General Guidelines for Reading Tells
See also
- High-confidence tells are normally displayed by players who believe they have strong hands. Low-confidence tells are normally displayed by players who believe they have weak hands.
- Not all tells at the table are related to poker.
- Try to establish baseline behaviors for the players at your table. You need to note how your opponents normally sit, their standard posture, where they place their hands, and their normal speaking behavior. That way you can determine when they deviate from their standard behaviors. For instance, if a person's hands shake when she looks at his cards or reaches for her chips, this is a high-confidence tell, an indication that player holds good cards. But if the player has natural hand tremors, this information will be useless. How do you know if this is the case? You need to get a baseline reading on the player's normal hand movements. One player was a habitual gum chewer. Every time he had a good hand, he would chew more rapidly. It was a powerful tell, but only to the observer who had noticed the habit, taken a baseline reading on the normal chewing rate, and was then in a position to notice the accelerated chewing rhythm when it occurred.

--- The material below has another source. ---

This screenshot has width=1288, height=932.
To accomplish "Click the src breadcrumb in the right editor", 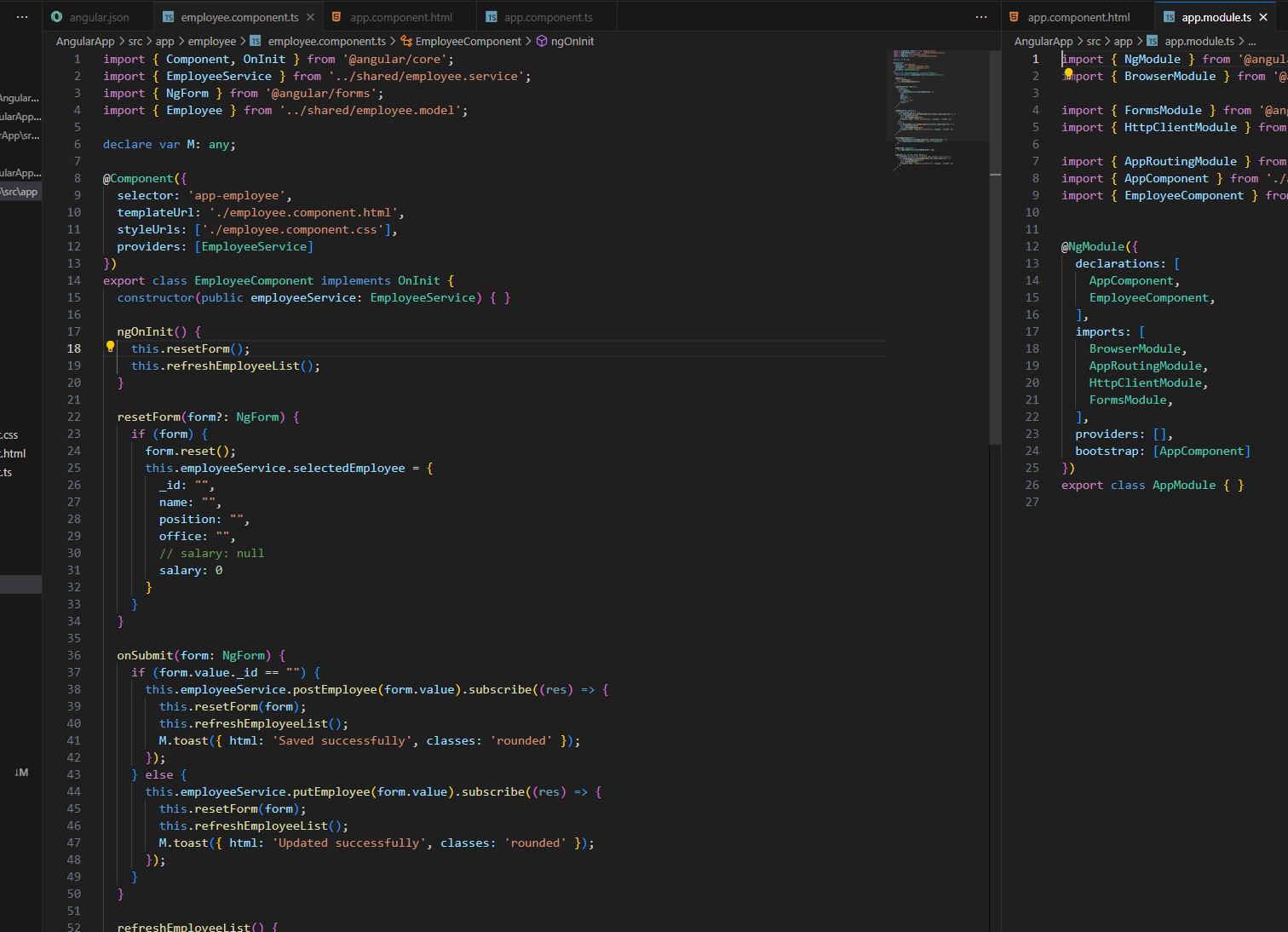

- Seek collaborating evidence whenever possible. Because a person often responds to specific poker situations with multiple tells, you can always be more confident of your read if you can identify additional tells that are consistent with the one you have detected. If a player looks at her cards and displays happy feet, you can assume she has high confidence in his hand; if, at the same time, her eyes dilate, she executes an elevated chip toss when she bets, and then she leans back, interlacing her hands behind her head (all high-confidence tells), you can be 99.99 percent she has a great hand and the confidence to match.
- Track a player's tells over the entire course of each hand dealt. When an opponent shifts from a high-confidence to a low-confidence tell as new cards are revealed (or vice versa), this is particularly useful information. In one World Poker Tour event, a player checked his hole cards, moved her arms and body forward (high-confidence tells), and bet aggressively. After seeing the flop, however, she moved her arms and body away from the table (low-confidence tells). Another player, possibly aware of her behavior, made a large bet and she folded. When a person's tells mirrors the changing strength of her hand, this is money in the bank for the alert observer.
- Watch for micro-gesture tells, those behaviors that occur for a moment immediately after a significant table event. If they are followed by secondary nonverbal behaviors that conflict with the initial reaction, then trust the micro-gesture tell, as it tends to be the more honest. An example here would be a person who, upon seeing his cards, steeples his fingers for a moment (high-confidence tell involving touching the spread fingertips from both hands together in an arched position) and then begins wringing his hands together (low-confidence tell).
- In general, tells of engagement tend to be related to greater hand strength, while pacifying behaviors tend to be associated with lower hand strength, bluffing, and/or unhappiness with specific actions at the table (bets, loss of a band, dangerous chip or cash deficiency).
- Observe your opponents and remember how they play. Their past behavior can be a helpful predictor of their future behavior. As always, observed tells are most useful to you when (a) you are familiar with your opponent's play and know that a specific tell has been an accurate indicator of high or low confidence in the past; (b) after studying the behavior of an opponent you're facing for the first time, you determine that his confidence displays are, in fact, accurate indicators of his hand strength.